RECORDS SUPPLIED below:
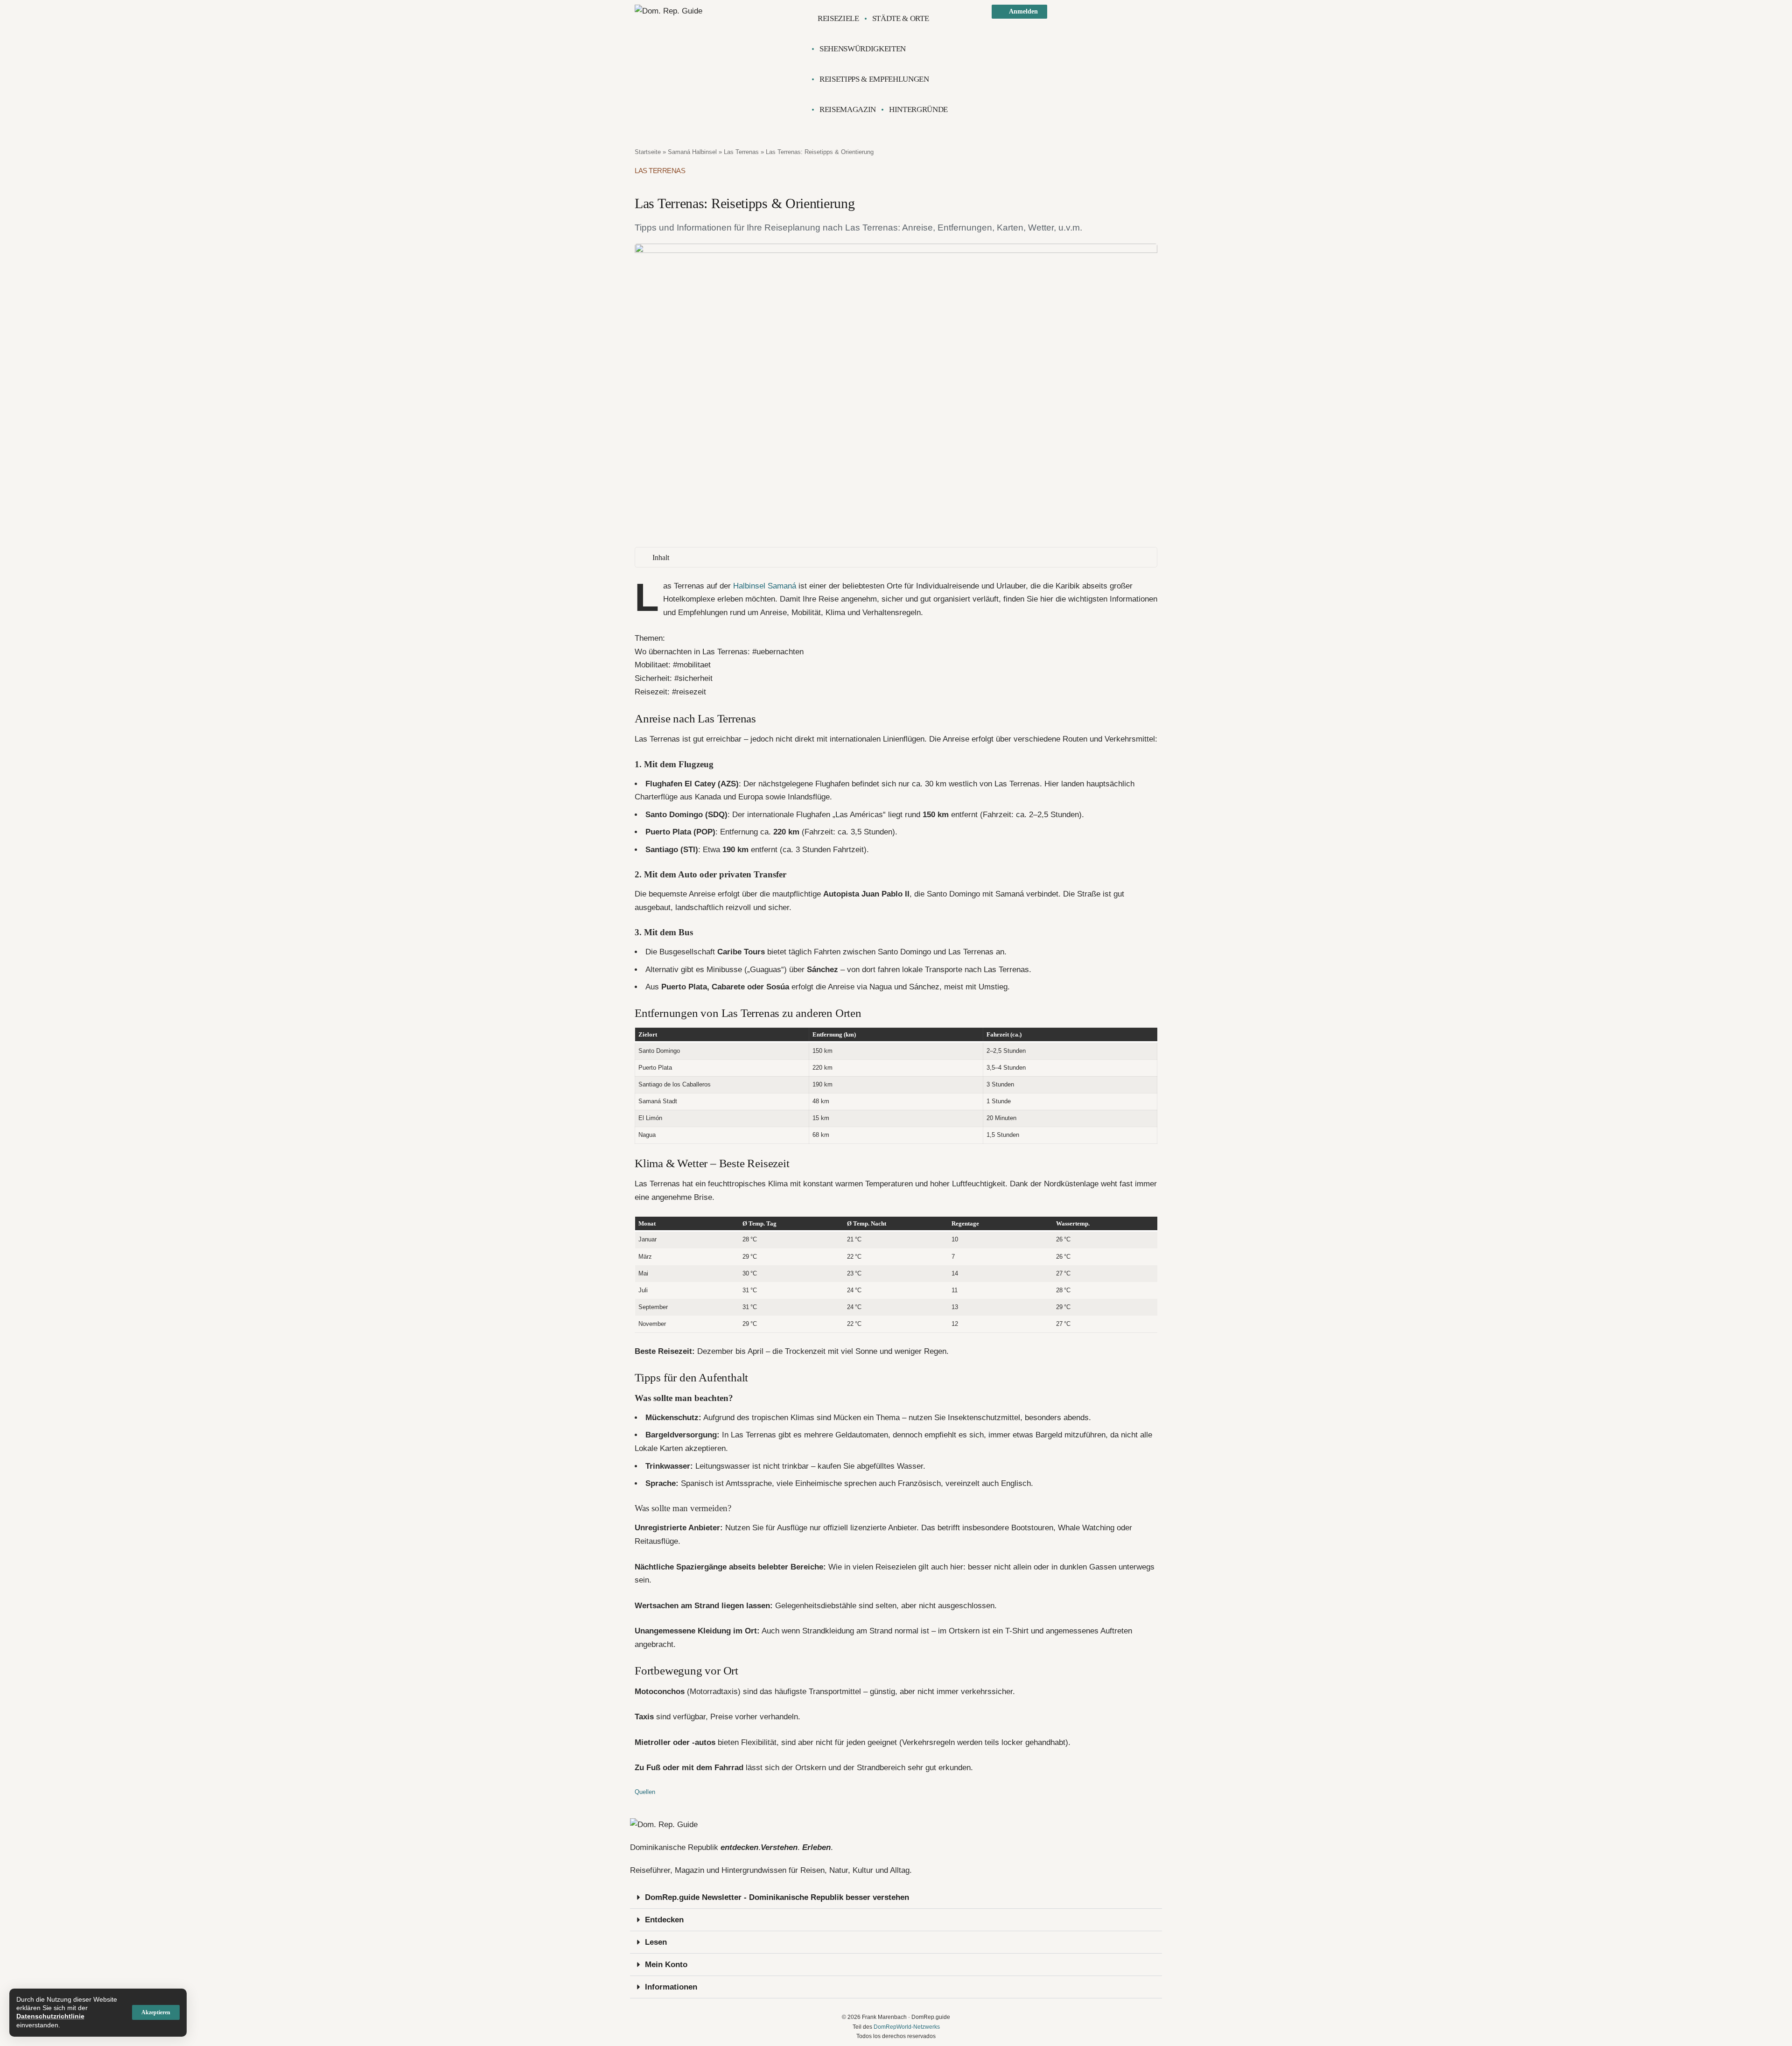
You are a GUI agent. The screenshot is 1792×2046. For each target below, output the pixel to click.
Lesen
End of RECORDS SUPPLIED.
RECORDS SUPPLIED below:
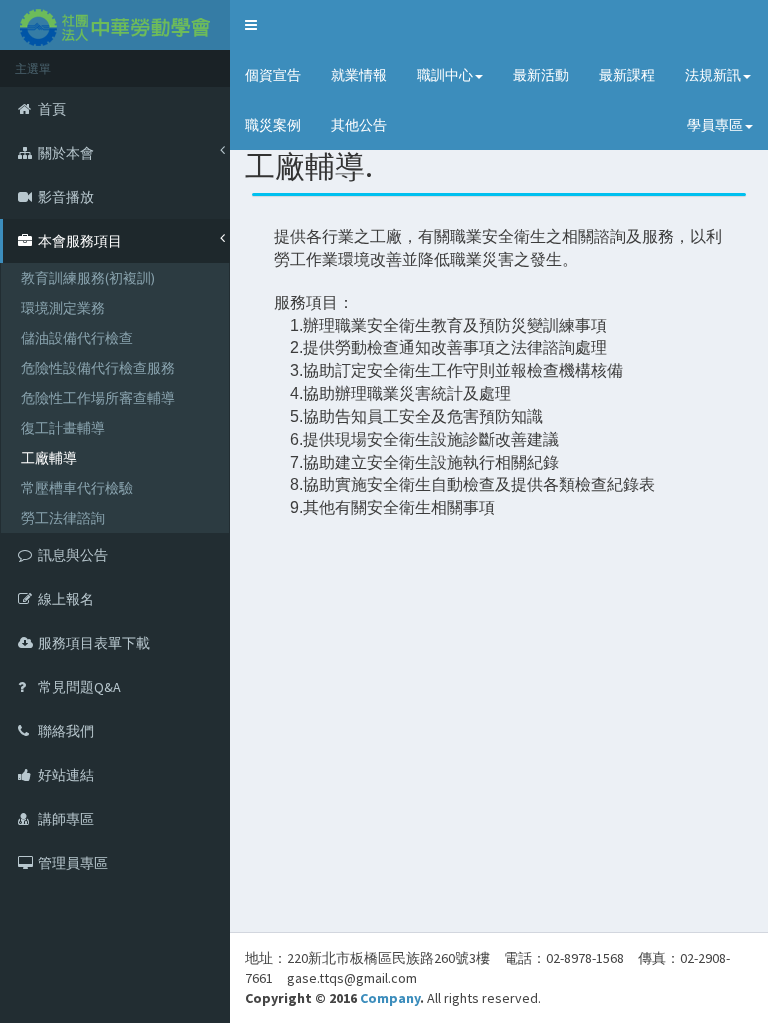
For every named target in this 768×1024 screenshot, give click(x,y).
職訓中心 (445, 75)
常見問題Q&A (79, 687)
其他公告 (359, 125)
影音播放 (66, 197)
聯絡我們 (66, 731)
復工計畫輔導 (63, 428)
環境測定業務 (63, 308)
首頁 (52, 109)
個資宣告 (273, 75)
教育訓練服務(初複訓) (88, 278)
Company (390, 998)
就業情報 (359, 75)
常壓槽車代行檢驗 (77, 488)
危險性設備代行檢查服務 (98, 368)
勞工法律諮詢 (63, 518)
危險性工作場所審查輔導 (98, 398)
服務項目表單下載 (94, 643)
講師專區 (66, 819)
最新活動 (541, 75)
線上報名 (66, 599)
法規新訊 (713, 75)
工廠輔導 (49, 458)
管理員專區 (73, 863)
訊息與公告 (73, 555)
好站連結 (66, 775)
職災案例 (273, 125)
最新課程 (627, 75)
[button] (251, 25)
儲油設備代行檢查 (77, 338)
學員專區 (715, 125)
End of RECORDS SUPPLIED.
Of the entries above, repeat exactly the lines between the line with "服務項目表單下載 (94, 643)" and the line with "學員專區 (715, 125)", inclusive, and no others.

服務項目表單下載 (94, 643)
講師專區 (66, 819)
最新活動 (541, 75)
線上報名 (66, 599)
法規新訊 (713, 75)
工廠輔導 (49, 458)
管理員專區 (73, 863)
訊息與公告 (73, 555)
好站連結 (66, 775)
職災案例 (273, 125)
最新課程 (627, 75)
[button] (251, 25)
儲油設備代行檢查 (77, 338)
學員專區 (715, 125)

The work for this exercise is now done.